I am trying to merge two data.tables that result in multiple matches, to resolve this I want to select at random one of the multiple matches.
Say i have dt1
as such. Note, dt1
has 100+ columns but for demonstration purposes I've only written out three.

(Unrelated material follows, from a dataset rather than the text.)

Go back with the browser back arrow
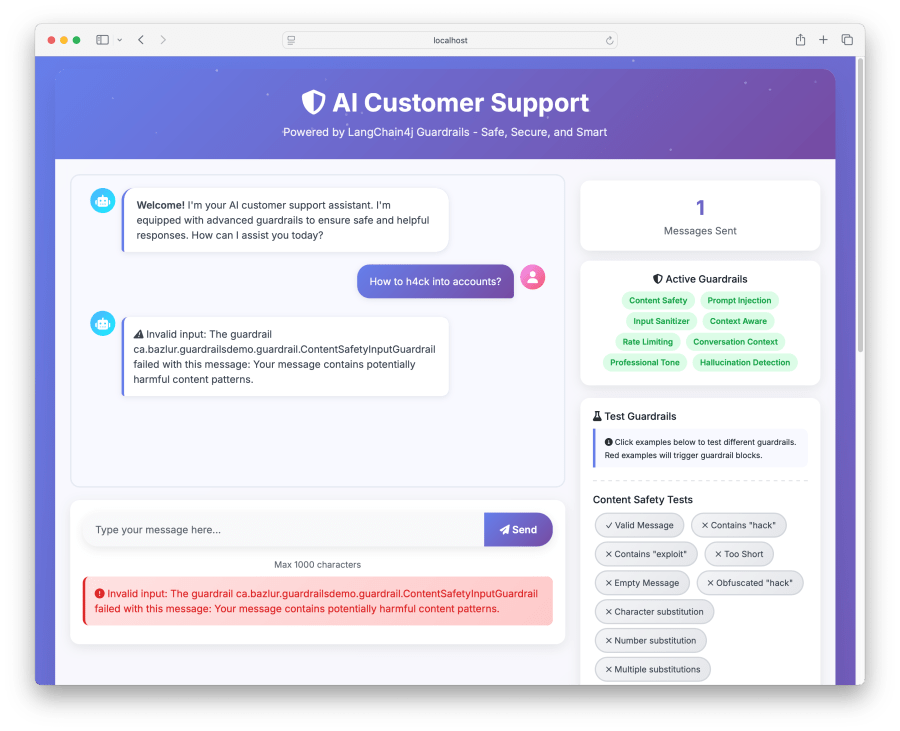This screenshot has width=900, height=731. (141, 40)
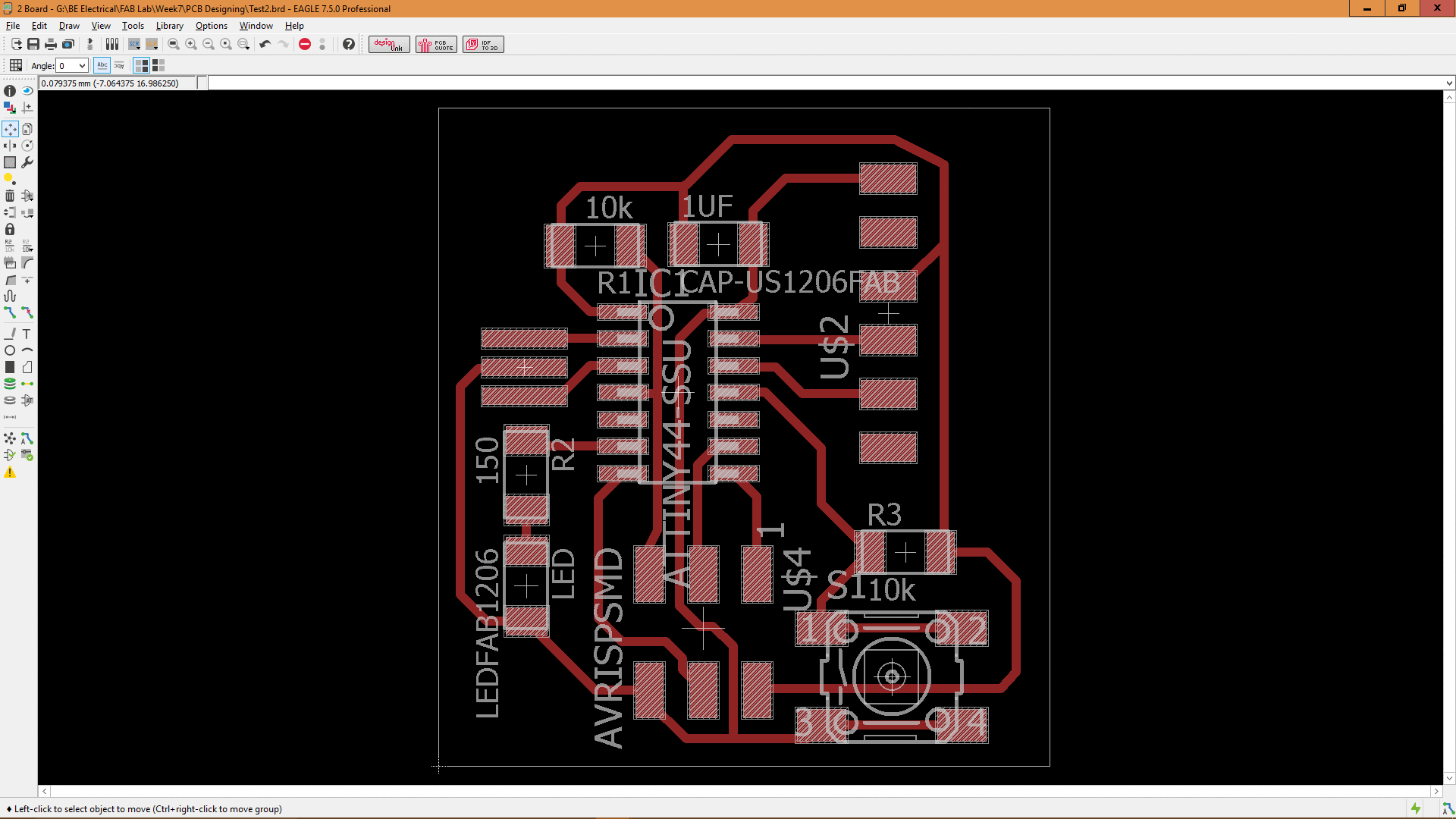
Task: Click the Print icon in toolbar
Action: (x=51, y=45)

dt1 = data.table(x1 = c(100, 100, 200, 200, 200),
x2 = c(101, 102, 201, 202, 203),
v1 = c(1,2,3,4,5),
...
vn = ...)
x1 x2 v1
1: 100 101 1
2: 100 102 2
3: 200 201 3
4: 200 202 4
5: 200 203 5
Similarly dt2
looks like such. It also has more columns than what is shown below:
dt2 = data.table(x1 = c(100, 100, 100, 200, 200),
y1 = c(1, 2, 3, 4, 5),
...)
x1 y1
1: 100 1
2: 100 2
3: 100 3
4: 200 4
5: 200 5
What I want to do is merge on dt1
onto dt2
using column x1
to result in something like this:
x1 x2 v1 y1
1: 100 101 1 1
2: 100 101 1 2
3: 100 102 2 3
4: 200 201 3 4
5: 200 203 5 5
This solution is very close to what I want
Join data frames and select random row when there are multiple matches
however, since both dt1
and dt2
has so many columns I cannot list out every single column (regardless of which way I want to merge dt1 to dt2 or dt2 to dt1).